なんとかして父親から逃げだしたハックは、それまでお世話になっていたワトソン家で使用人として働いていた黒人のジムと再会します。ジムは、ワトソン家の主人が彼を南部に売ろうと計画していたのを立ち聞きして、逃走してきたところでした。奴隷制を廃止した自由州へ向かうというジムと一緒に、ミシシッピ川を下り始めるハック。当時のアメリカでは奴隷は白人の所有物とされており、その逃亡を助ける行為は犯罪とされていました。そんな当時の社会的価値観と自分の心に隔たりがあることに気づき、そのことに幾度となく強い葛藤を覚えながらも、ハックは様々な人たちと出会い、騒動に巻き込まれ、次第にジムとの友情を深めていくのです。
この作品の舞台設定は前述した南北戦争の前。もしかすれば黒人奴隷解放問題に挑む精神が、この作品には込められているかもしれません。ハックとジムの大脱走は、後の世ならロードムービーともいえる痛快さもあるでしょうが、ハックの内面は無学者とは思えぬほどに単純ではありません。ジムが捕まってしまった時のハックの決心などは、感動的ですらあります。
20世紀前半のアメリカ人作家、アーネスト・ヘミングウェイは、ノンフィクション作品『アフリカの緑の丘』で、本書を歴史的な文脈に位置づけました。
“あらゆる現代アメリカ文学は、マーク・トウェインの『ハックルベリー・フィン』と呼ばれる一冊に由来する。……全てのアメリカの作家が、この作品に由来する。この作品以前に、アメリカ文学とアメリカの作家は存在しなかった。この作品以降に、これに匹敵する作品は存在しない。”

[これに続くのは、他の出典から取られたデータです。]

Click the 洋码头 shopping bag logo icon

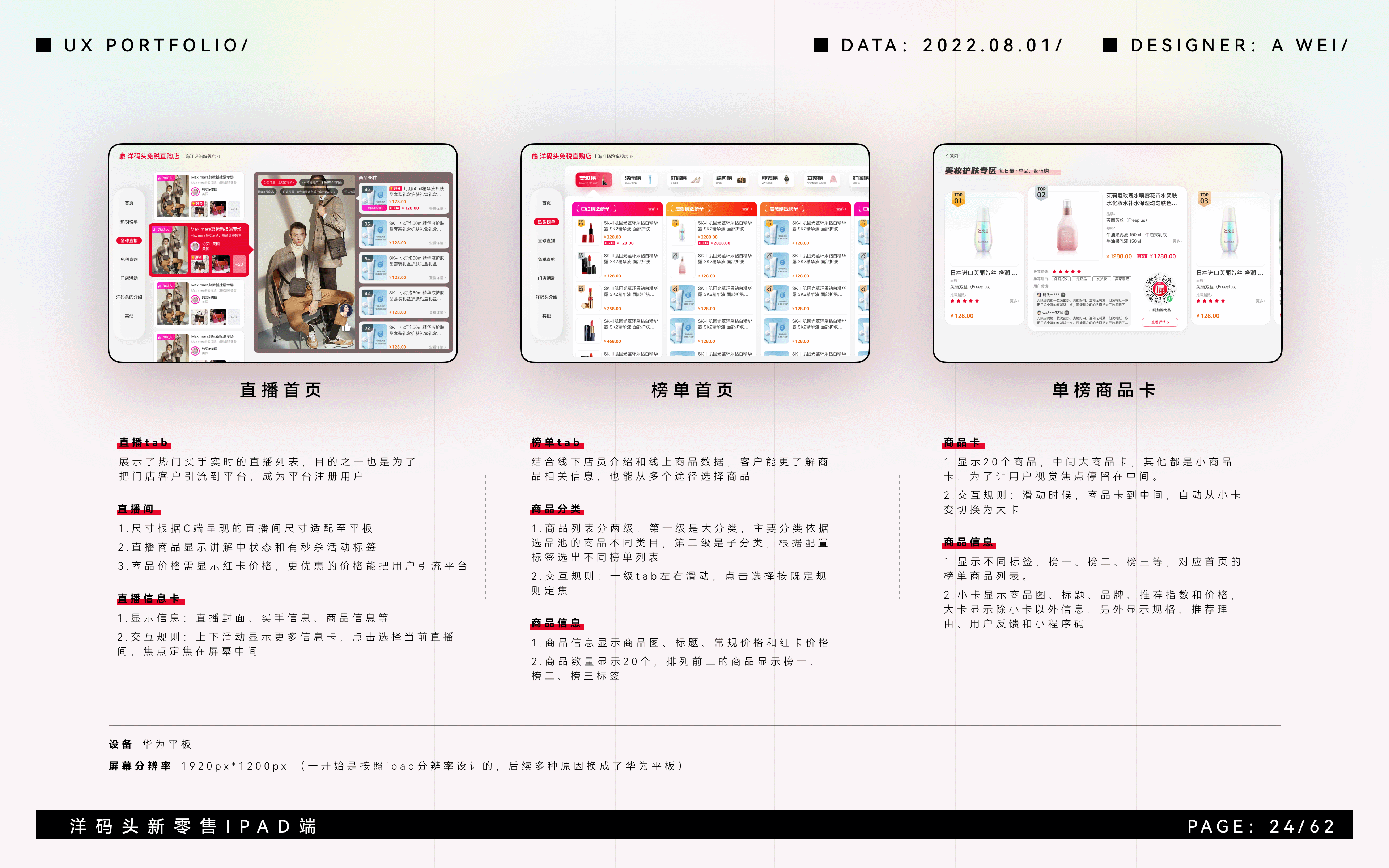122,157
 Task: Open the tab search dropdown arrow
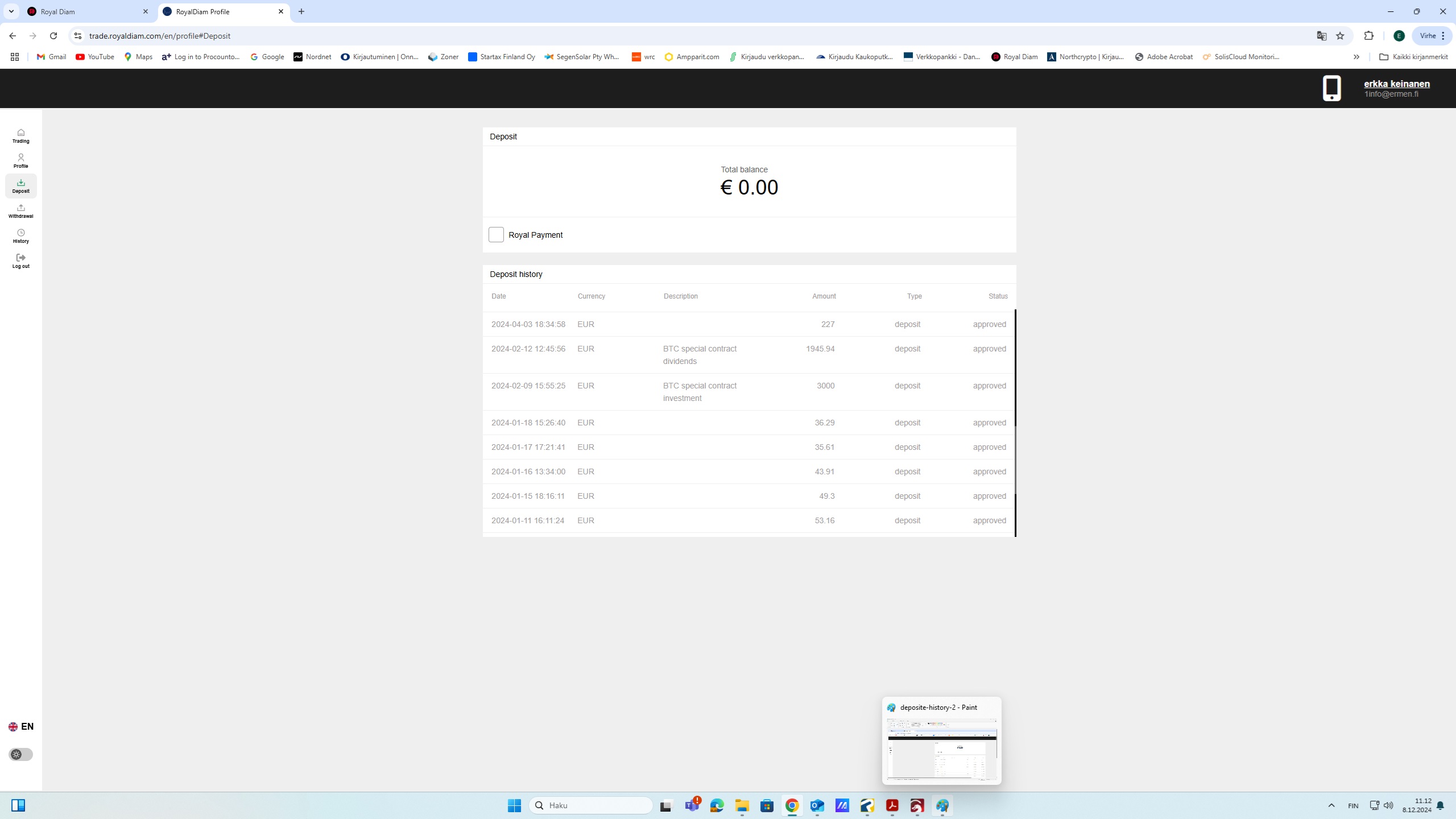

『ハックルベリー・フィンの冒険』は、いかなる特定の社会的メッセージも含んでいなかった『トム・ソーヤーの冒険』の続編として捉えられているにも拘らず、学術的な研究対象でもあり続けています。
ただし、そもそもがこの作品の冒頭で、作者はこのように警告しています。
“この物語に主題を見出さんとする者は告訴さるべし。そこに教訓を見出さんとする者は追放さるべし。そこに筋書を見出さんとする者は射殺さるべし。”
あんまり能書きを垂れていると、告訴追放射殺の3点セットを喰らってしまいますので、このへんにしときましょう。
マーク・トウェイン動画の、最終回でした。